Tasks for this exercise
A: In the C++/CLI question, which encoding converts each string to bytes before pinning?
B: Rewrite all of the records, replacing "Privacy Policy" with "Cookie Policy" and leaving everything else unchanged.

Document text
4

In C++/CLI, What's the most efficient way to convert an array of strings to native char**?

I am doing this:

array<String^>^ tokenArray = gcnew array<String^> {"TokenONE", "TokenTWO"};
int numTokens = tokenArray->Length;
char** ptr = new char* [numTokens];
for(int i = 0; i < numTokens; i++)
    {
        // See: http://stackoverflow.com/questions/6596242/
        array<Byte>^ encodedBytes = Text::Encoding::UTF8->GetBytes(tokenArray[i]);
        pin_ptr<Byte> pinnedBytes = &encodedBytes[0];
        ptr[i] = reinterpret_cast<char*>(pinnedBytes);
    }
int myResult = someNativeFunction(ptr, numTokens);
delete ptr;
// ...

What, if anything should be improved? Is this ok from a memory management point of view? I can change the parameters of someNativeFunction if need be.

Thank you.

Task input
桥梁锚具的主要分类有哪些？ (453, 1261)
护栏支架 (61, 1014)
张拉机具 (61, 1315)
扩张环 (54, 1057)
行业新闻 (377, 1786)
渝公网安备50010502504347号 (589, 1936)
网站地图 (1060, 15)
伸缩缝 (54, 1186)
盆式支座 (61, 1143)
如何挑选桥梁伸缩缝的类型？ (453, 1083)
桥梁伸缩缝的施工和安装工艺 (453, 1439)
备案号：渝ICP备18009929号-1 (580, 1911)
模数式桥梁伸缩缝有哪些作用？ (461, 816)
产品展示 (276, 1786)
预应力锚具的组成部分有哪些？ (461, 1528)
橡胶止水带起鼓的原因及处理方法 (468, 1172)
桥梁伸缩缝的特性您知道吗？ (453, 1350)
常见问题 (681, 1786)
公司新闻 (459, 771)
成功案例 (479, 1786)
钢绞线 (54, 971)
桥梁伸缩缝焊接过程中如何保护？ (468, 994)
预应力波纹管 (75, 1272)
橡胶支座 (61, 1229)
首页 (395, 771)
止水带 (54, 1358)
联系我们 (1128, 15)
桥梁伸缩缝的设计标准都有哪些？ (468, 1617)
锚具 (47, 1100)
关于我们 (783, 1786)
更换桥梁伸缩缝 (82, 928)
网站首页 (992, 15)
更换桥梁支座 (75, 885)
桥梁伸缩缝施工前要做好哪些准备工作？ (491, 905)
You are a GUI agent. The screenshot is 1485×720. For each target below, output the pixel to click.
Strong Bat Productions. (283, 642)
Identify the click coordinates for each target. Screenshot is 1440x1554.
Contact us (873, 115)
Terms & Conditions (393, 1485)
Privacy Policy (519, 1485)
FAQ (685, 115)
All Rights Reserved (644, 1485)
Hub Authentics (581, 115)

The responses
A: UTF-8

B:
桥梁锚具的主要分类有哪些？ (453, 1261)
护栏支架 (61, 1014)
张拉机具 (61, 1315)
扩张环 (54, 1057)
行业新闻 (377, 1786)
渝公网安备50010502504347号 (589, 1936)
网站地图 (1060, 15)
伸缩缝 (54, 1186)
盆式支座 (61, 1143)
如何挑选桥梁伸缩缝的类型？ (453, 1083)
桥梁伸缩缝的施工和安装工艺 (453, 1439)
备案号：渝ICP备18009929号-1 (580, 1911)
模数式桥梁伸缩缝有哪些作用？ (461, 816)
产品展示 (276, 1786)
预应力锚具的组成部分有哪些？ (461, 1528)
橡胶止水带起鼓的原因及处理方法 (468, 1172)
桥梁伸缩缝的特性您知道吗？ (453, 1350)
常见问题 (681, 1786)
公司新闻 (459, 771)
成功案例 (479, 1786)
钢绞线 (54, 971)
桥梁伸缩缝焊接过程中如何保护？ (468, 994)
预应力波纹管 (75, 1272)
橡胶支座 (61, 1229)
首页 (395, 771)
止水带 (54, 1358)
联系我们 (1128, 15)
桥梁伸缩缝的设计标准都有哪些？ (468, 1617)
锚具 (47, 1100)
关于我们 (783, 1786)
更换桥梁伸缩缝 (82, 928)
网站首页 (992, 15)
更换桥梁支座 (75, 885)
桥梁伸缩缝施工前要做好哪些准备工作？ (491, 905)
You are a GUI agent. The screenshot is 1485×720. For each target below, output the pixel to click.
Strong Bat Productions. (283, 642)
Identify the click coordinates for each target. Screenshot is 1440x1554.
Contact us (873, 115)
Terms & Conditions (393, 1485)
Cookie Policy (519, 1485)
FAQ (685, 115)
All Rights Reserved (644, 1485)
Hub Authentics (581, 115)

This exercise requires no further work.